Specifically, an algorithm might address patient positioning. Not only might its use affect the speed with which an exam is conducted and how well the staff stays on schedule, it might impact the amount of radiation the patient receives, thereby directly affecting patient safety.
While it may be obvious that AI must be held accountable, you might ask — on what criteria should providers evaluate claims? This gets back to the need for evidence to support claims.
While helpful, anecdotal evidence — stories that describe useful application of an algorithm — should not be considered sufficient. Statistically based evidence is needed to show incontrovertibly that the software lives up to claims — and that its use produces a practical benefit.

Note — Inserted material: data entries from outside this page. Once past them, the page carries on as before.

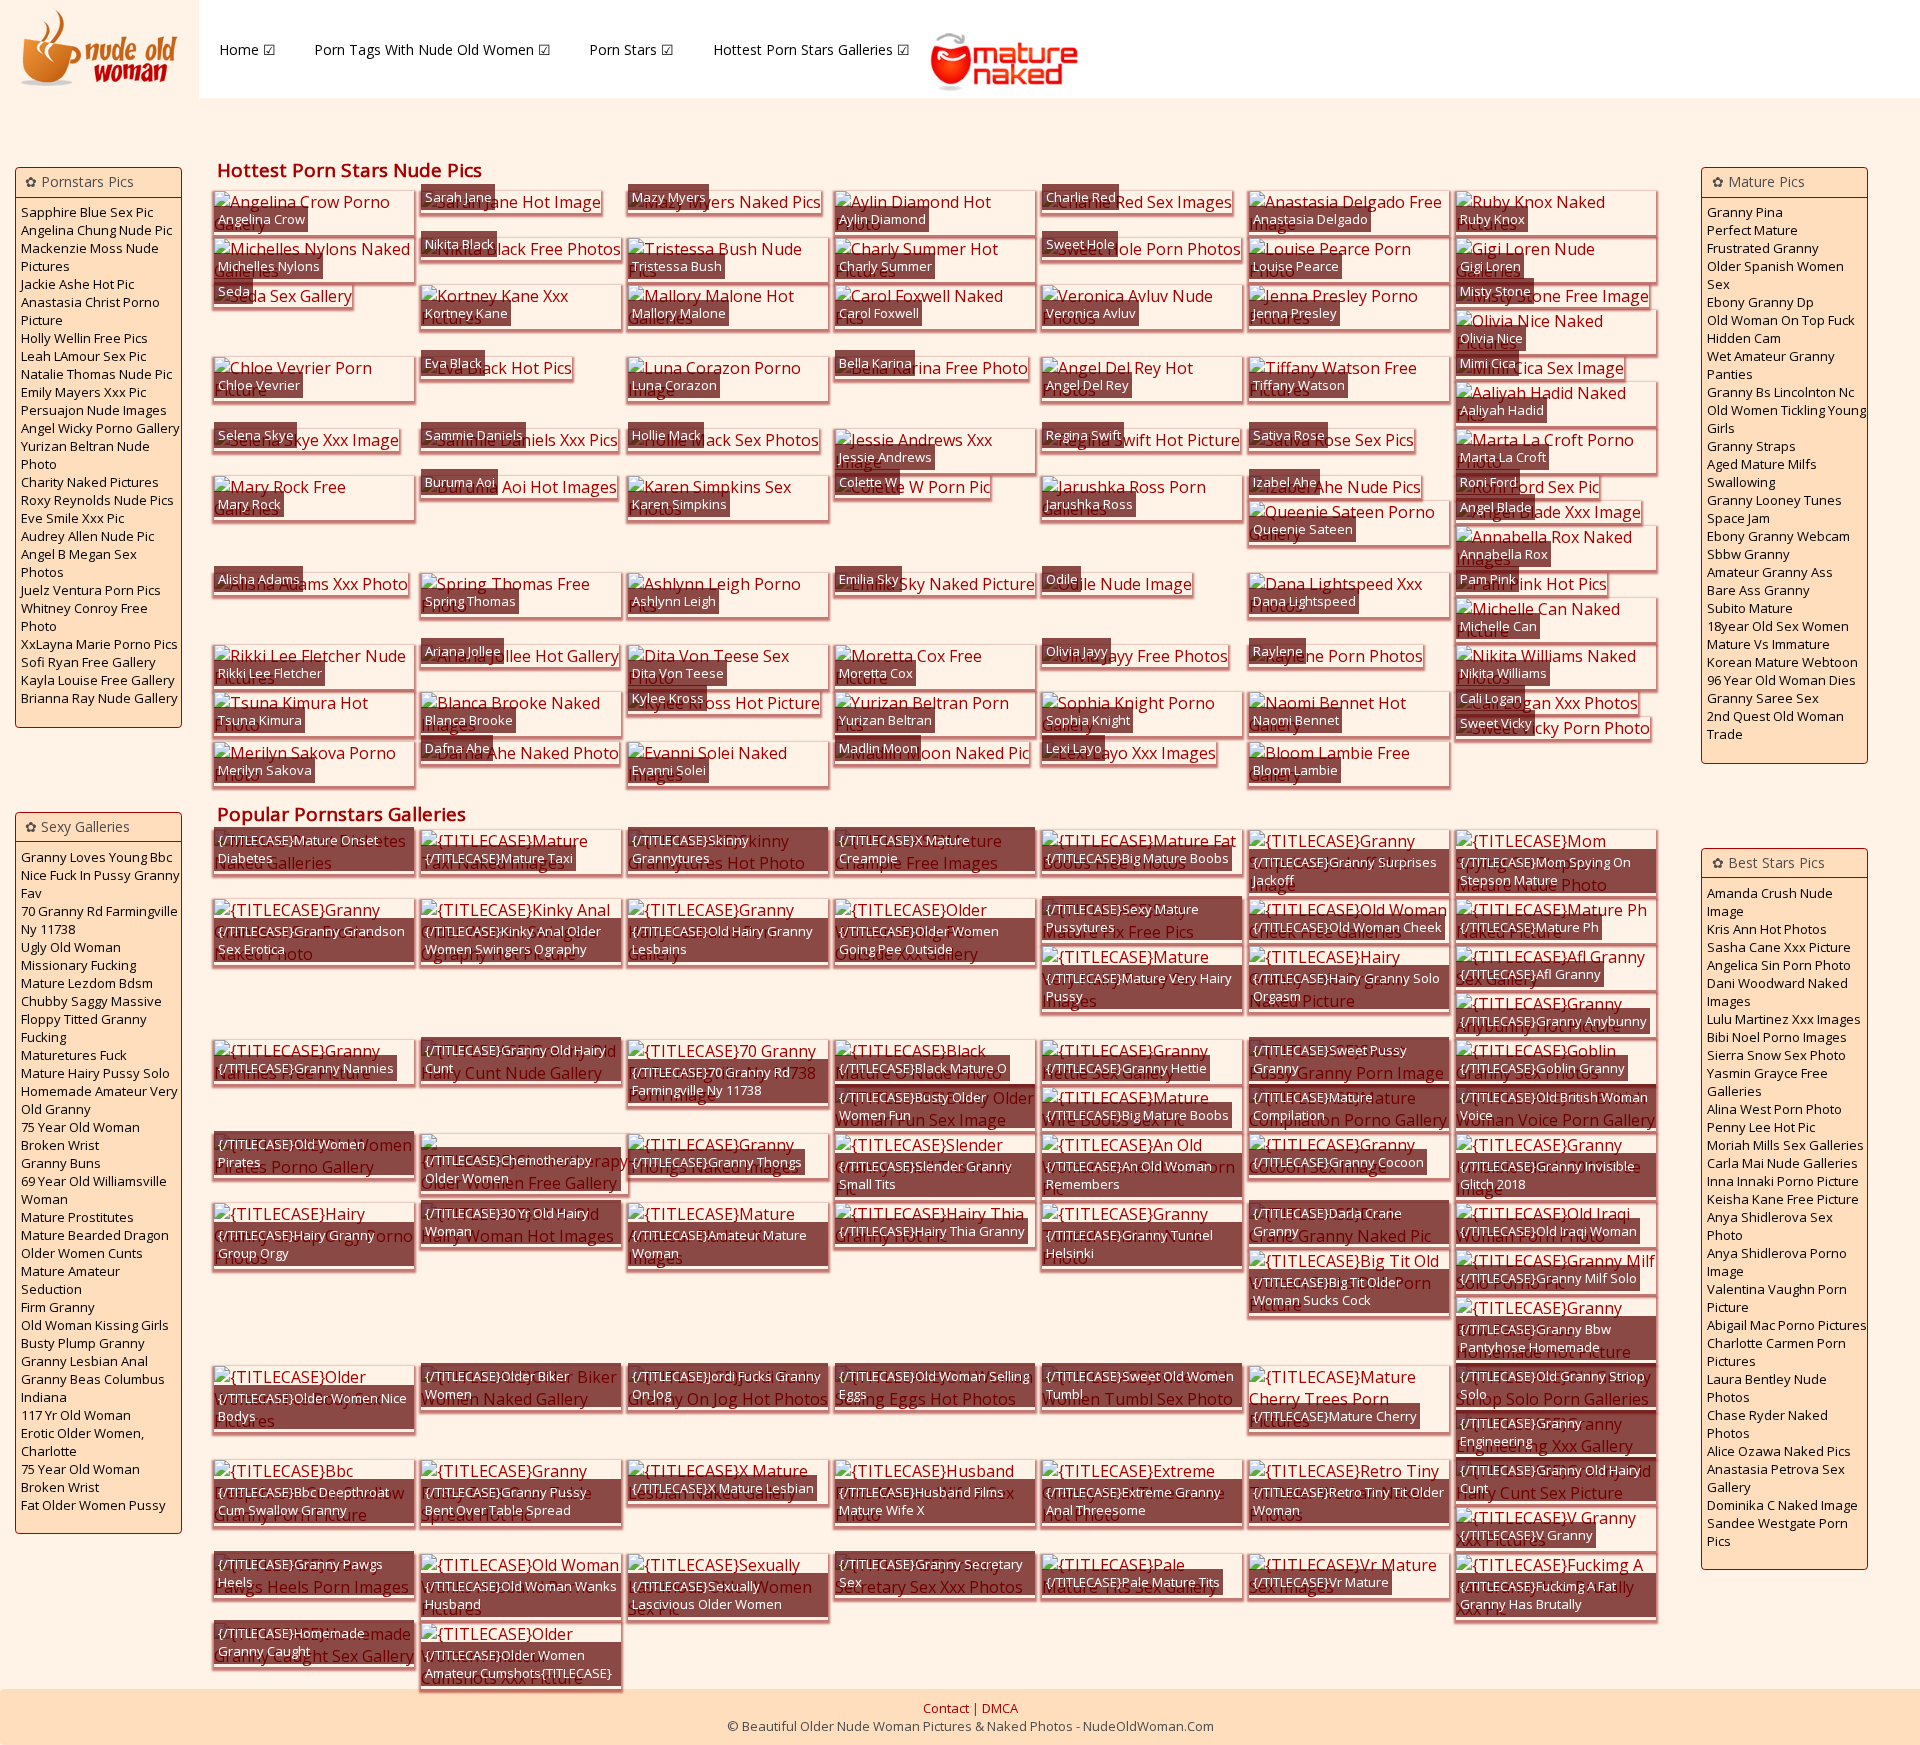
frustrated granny (1763, 248)
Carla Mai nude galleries (1782, 1163)
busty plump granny (83, 1343)
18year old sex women (1778, 626)
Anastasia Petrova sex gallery (1776, 1478)
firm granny (58, 1307)
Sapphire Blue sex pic (87, 212)
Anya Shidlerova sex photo (1770, 1226)
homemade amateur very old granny (99, 1100)
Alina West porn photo (1774, 1109)
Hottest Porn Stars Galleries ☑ (811, 49)
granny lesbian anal (84, 1361)
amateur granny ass (1770, 572)
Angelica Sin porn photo (1779, 965)
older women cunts (82, 1253)
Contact (946, 1708)
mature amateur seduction (70, 1280)
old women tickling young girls (1786, 419)
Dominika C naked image (1782, 1505)
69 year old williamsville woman (94, 1190)
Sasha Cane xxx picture (1779, 947)
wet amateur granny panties (1771, 365)
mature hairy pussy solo (95, 1073)
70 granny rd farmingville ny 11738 (99, 920)
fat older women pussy (93, 1505)
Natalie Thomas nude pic (96, 374)
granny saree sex (1763, 698)
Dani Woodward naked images (1777, 992)
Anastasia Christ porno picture (90, 311)
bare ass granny (1758, 590)
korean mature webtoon (1782, 662)
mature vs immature (1768, 644)
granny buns (61, 1163)
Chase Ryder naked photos (1767, 1424)
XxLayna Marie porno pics (99, 644)
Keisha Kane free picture (1783, 1199)
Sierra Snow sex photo (1776, 1055)
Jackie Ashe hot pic (77, 284)
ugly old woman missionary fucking (78, 956)
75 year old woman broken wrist (80, 1136)
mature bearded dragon (95, 1235)
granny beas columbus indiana (93, 1388)
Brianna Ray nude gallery (99, 698)
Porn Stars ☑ (631, 49)
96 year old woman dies (1781, 680)
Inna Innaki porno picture (1783, 1181)
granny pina (1745, 212)
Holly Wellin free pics (84, 338)
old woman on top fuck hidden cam (1781, 329)
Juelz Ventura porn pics (91, 590)
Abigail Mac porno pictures (1787, 1325)
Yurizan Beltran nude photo (85, 455)
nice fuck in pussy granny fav (100, 884)
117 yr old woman (76, 1415)
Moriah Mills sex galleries (1785, 1145)
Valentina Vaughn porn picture (1777, 1298)
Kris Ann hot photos (1767, 929)
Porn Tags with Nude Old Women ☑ (432, 49)
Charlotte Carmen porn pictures (1776, 1352)
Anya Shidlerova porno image (1777, 1262)
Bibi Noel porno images (1777, 1037)
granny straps (1751, 446)
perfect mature (1752, 230)
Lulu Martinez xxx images (1784, 1019)
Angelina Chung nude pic (96, 230)
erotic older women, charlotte (82, 1442)
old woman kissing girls (95, 1325)
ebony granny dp (1760, 302)
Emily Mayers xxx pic (83, 392)
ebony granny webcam (1778, 536)
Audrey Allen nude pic (87, 536)
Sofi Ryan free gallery (88, 662)
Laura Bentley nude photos (1767, 1388)
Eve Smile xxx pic (72, 518)
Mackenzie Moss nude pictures (90, 257)
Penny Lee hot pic (1761, 1127)
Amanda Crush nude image (1770, 902)
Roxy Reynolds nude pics (97, 500)
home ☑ (247, 49)
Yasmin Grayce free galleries (1767, 1082)
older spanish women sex (1775, 275)
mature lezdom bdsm (87, 983)
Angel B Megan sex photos (79, 563)
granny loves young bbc (96, 857)
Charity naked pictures (90, 482)
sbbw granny (1748, 554)
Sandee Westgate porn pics (1777, 1532)
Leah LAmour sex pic (83, 356)
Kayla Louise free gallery (98, 680)
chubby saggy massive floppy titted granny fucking (91, 1019)
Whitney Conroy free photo (84, 617)
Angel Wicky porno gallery (100, 428)
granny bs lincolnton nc (1780, 392)
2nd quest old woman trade (1775, 725)
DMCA (1000, 1708)
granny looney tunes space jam (1774, 509)
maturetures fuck (74, 1055)
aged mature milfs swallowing (1762, 473)
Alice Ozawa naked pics (1779, 1451)
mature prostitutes (77, 1217)
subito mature (1750, 608)
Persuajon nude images (94, 410)
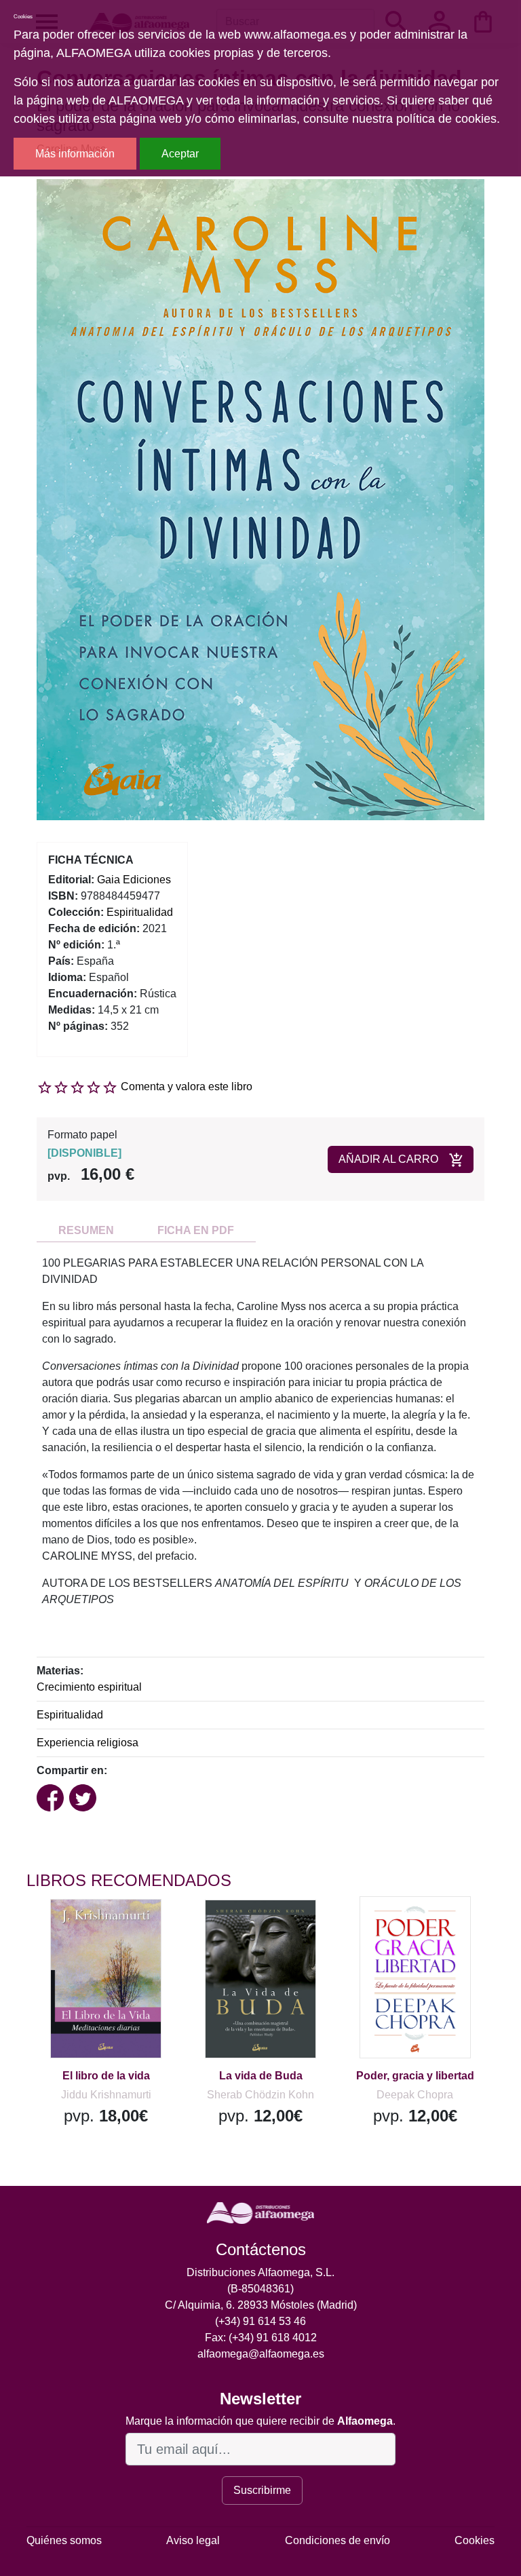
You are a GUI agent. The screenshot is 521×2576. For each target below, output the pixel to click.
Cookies (475, 2540)
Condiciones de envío (337, 2540)
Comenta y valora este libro (186, 1086)
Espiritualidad (70, 1714)
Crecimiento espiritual (89, 1687)
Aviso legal (193, 2540)
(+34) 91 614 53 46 (260, 2321)
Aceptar (180, 153)
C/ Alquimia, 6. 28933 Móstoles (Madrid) (261, 2305)
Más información (75, 153)
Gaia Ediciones (134, 879)
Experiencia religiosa (87, 1742)
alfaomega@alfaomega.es (260, 2354)
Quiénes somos (64, 2540)
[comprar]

If, for example, improved positioning is the claim of an AI program, then the denominator of success should not be narrowly defined, for example, as a reduction in the number of adjustments made in patient positioning. Rather the practical benefit derived from implementing the algorithm should be at least one of the metrics. Is there evidence to indicate that use of the algorithm improves patient positioning so that it takes less time? If so, how might this allow the technologist either to accelerate the schedule or spend more time with the patient? Or — is there evidence that improved patient positioning due to the algorithm results in less patient exposure to radiation (and, if so, how much less)?
Yes, demanding evidence of practical benefit coming from AI sets the bar high. But that is where it needs to be, if AI is to avoid history’s painful lessons.